There are nine teams in the high school division, and they range from National Development Academy (NDA), to state all-star team, to top-flight club. Provisional rankings have divided the field into two pools of five, and Saturday’s games will reorganize the field into Sunday’s knockouts. The club division is four teams: host ARPTC with its residents; ARPTC USA, which is eight Chula Vista residents; Northeast Academy, an NDA; and the CRC 7s Selects side, which is all collegiate players.

“We really want to build a competitive tournament — not one where you have three lopsided matches to get to a parity matchup. That’s a quantity tournament,” ARPTC founder and Falcon 7s director Jules McCoy said. “But you never know who’s going to show up, and on any given day, a club team could be better than an academy team, so why would you keep [a club team] out of an elite division? Let teams play into the elite, or out of it.”

The event has drawn USA U18 head coach Martha Daines; Katie Dowty, head coach for the USA U23s and Dartmouth College; and scouts from 11 more NCAA varsity and competitive club colleges around the country. All of the recruiters will be sequestered to one area on the grounds, and they’ll get updated roster and jersey numbers for each match, while the off-site viewers will have access to the live-stream via ARPTC’s Facebook page. And with only nine teams and two fields, the college scouts will see how individuals handled themselves across a whole weekend, compared to the exposure that a combine or 120-team tournament might provide. From 2-4 p.m. Sunday, coaches, players and parents will have the opportunity to mingle at the college fair.

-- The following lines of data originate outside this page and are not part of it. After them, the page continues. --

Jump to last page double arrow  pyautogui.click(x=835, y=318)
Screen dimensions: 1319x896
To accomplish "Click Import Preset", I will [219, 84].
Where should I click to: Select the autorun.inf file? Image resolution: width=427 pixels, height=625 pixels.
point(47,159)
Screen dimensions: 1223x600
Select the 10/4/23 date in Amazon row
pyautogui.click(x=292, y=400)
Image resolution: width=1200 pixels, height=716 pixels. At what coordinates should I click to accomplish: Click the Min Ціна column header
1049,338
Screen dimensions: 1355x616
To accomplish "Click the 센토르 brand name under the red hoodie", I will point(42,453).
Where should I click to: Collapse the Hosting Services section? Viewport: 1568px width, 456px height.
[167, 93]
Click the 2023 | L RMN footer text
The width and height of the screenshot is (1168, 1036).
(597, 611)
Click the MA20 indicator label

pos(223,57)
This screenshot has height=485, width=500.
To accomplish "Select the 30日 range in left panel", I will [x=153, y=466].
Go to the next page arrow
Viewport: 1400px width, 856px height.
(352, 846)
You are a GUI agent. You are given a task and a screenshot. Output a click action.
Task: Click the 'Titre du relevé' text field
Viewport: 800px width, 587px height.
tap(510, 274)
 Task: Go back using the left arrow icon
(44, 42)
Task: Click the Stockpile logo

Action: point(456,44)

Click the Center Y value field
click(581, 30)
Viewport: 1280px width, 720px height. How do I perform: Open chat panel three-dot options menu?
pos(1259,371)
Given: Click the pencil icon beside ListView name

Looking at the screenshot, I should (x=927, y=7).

ARPTC is also an official partner of Premier Rugby 7s (PR7s), and the new professional league will be in Arkansas scouting for talent.

“They’re looking to build a cadre of athletes that they can depend on for 2022,” McCoy said. “They’re doing one venue first, like a soft opening, to see what it looks like and to get the kinks out, which is smart.”

PR7s will be watching the high school games for some radar additions, but there’s likely more interest in the senior division. McCoy felt the ARPTC veterans – those residents who report to Little Rock every summer and know the game — are in a good position to be picked up by PR7s.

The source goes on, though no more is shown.